Science Fiction Studies: Mary Shelley's Frankenstein at 200
Science Fiction Studies’s July 2018 special issue celebrates the bicentennial of Mary Shelley’s Frankenstein (1818), a work that forever changed the genre of science fiction. In Frankenstein, Shelley experimented not only with subject matter, new scientific inventions and their many terrifying and horrific possibilities, but also narrative and form. Her use of multiple frame narratives, nested one within another, was a notable shift from the eighteenth-century novels she grew up reading, and her merging of popular culture’s fascination with science and the Gothic broadened the emerging genre of science fiction. Her refusal to provide a clear didactic lesson left readers to judge for themselves the actions of Victor Frankenstein, and the ending left the Creature’s fate unclear, the possibility of its survival forever impacting future readers and writers. Adaptations and appropriations of Shelley’s narrative and form have become staples of science fiction, and as such, Frankenstein holds a celebrated spot as a creative source that inspires subsequent science fiction.

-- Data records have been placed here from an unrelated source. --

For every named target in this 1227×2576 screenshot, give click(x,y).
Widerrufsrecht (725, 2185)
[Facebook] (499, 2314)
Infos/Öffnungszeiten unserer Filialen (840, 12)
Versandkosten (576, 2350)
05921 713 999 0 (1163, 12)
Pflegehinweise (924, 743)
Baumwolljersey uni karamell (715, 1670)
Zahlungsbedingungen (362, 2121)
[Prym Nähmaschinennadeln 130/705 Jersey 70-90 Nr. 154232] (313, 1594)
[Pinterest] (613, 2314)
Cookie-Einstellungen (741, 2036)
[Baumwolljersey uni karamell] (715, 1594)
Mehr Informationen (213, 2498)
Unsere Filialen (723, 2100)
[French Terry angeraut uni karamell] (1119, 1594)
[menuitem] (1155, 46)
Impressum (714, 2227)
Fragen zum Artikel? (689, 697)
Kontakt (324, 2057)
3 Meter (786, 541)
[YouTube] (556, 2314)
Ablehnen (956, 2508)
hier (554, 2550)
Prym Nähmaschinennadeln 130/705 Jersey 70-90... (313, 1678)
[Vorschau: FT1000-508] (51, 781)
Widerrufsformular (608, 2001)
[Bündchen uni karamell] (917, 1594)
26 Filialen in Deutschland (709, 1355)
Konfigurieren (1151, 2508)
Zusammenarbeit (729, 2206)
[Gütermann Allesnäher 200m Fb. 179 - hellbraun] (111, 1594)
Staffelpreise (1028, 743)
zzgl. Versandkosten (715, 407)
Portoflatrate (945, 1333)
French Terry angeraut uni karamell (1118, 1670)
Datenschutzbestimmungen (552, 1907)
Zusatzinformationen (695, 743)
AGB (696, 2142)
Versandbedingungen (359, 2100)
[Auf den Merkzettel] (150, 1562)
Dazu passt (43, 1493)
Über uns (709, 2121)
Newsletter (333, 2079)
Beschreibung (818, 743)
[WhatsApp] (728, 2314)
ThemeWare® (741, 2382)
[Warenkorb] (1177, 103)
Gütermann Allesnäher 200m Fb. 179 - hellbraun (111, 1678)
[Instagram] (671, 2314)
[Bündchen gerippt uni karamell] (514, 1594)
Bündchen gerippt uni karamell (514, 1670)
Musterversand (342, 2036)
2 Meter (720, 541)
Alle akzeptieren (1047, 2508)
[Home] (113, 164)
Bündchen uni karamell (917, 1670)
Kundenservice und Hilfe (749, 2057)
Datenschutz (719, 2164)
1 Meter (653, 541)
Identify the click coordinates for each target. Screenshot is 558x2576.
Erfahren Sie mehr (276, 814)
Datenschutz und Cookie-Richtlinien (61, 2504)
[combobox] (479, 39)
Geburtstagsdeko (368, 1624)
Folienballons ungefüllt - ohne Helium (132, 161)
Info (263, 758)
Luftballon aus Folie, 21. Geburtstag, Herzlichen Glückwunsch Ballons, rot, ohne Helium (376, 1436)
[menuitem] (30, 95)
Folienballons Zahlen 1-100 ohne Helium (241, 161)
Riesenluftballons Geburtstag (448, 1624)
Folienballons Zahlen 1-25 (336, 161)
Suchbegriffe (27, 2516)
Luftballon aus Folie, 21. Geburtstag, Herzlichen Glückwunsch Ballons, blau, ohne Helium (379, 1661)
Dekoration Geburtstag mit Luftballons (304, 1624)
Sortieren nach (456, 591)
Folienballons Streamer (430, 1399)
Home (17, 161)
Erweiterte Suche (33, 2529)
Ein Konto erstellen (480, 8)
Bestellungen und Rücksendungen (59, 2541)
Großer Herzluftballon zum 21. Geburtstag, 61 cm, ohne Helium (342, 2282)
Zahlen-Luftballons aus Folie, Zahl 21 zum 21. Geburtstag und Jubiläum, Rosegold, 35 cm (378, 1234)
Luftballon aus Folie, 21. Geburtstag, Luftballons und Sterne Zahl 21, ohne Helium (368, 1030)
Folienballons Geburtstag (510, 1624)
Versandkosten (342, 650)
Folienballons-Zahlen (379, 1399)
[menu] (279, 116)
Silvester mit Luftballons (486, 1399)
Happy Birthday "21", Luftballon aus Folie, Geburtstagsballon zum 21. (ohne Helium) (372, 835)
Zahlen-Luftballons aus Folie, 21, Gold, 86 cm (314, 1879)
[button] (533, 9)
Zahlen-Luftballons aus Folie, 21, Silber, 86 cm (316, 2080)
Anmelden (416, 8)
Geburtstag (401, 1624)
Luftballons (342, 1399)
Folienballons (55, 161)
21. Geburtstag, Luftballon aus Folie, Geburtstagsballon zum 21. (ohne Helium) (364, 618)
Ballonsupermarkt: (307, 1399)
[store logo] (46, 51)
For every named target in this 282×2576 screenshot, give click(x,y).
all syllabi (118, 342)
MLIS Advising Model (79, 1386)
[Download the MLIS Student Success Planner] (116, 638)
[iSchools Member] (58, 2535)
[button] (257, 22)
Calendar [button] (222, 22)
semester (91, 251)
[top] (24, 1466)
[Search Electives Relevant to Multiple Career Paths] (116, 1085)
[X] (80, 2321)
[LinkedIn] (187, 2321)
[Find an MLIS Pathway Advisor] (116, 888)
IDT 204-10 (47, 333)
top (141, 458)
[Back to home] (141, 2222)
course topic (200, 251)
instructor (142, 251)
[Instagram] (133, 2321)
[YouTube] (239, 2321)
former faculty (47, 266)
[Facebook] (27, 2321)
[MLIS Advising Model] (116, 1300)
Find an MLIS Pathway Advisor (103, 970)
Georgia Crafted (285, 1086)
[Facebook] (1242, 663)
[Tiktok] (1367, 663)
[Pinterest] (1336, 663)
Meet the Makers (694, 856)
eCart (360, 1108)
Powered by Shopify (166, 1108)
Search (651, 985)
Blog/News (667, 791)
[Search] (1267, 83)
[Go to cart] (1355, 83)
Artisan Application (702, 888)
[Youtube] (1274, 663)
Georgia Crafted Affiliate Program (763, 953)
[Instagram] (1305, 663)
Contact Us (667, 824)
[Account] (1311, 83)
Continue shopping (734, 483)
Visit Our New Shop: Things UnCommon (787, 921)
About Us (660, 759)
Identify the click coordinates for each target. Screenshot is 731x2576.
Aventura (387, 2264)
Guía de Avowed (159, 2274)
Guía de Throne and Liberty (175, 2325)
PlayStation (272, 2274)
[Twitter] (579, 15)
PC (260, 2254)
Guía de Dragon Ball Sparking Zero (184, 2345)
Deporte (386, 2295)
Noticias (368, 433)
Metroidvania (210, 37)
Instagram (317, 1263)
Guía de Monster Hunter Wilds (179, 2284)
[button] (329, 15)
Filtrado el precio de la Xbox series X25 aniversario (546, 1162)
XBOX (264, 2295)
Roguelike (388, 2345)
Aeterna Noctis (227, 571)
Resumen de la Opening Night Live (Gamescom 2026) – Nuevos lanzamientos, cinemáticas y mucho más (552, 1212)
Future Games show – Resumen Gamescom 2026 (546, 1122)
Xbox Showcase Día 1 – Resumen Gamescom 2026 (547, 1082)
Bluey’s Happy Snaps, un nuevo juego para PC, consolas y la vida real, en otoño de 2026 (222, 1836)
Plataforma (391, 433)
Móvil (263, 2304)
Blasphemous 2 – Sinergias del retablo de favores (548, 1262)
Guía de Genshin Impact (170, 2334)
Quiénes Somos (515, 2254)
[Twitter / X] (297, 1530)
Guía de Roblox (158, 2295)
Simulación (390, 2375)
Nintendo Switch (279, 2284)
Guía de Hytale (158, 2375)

Shelley’s novel did not always enjoy the critical acclaim and canonical status that it now holds. Nonetheless, Frankenstein continues to resonate and influence the definitions, forms, narratives, and media of contemporary science fiction and contemporary authorship. In what ways does Frankenstein’s influence transform how authors and readers understand the limits of science fiction? How do the genre-bending and metafictional components of Frankenstein influence definitions of science fiction? What does Frankenstein have to say about the current political climate and global issues such as citizenship, immigration, and war? The editors envision this special issue as a celebration of Mary Shelley, the legacy of Frankenstein, and the light it continues to cast on science fiction since its publication.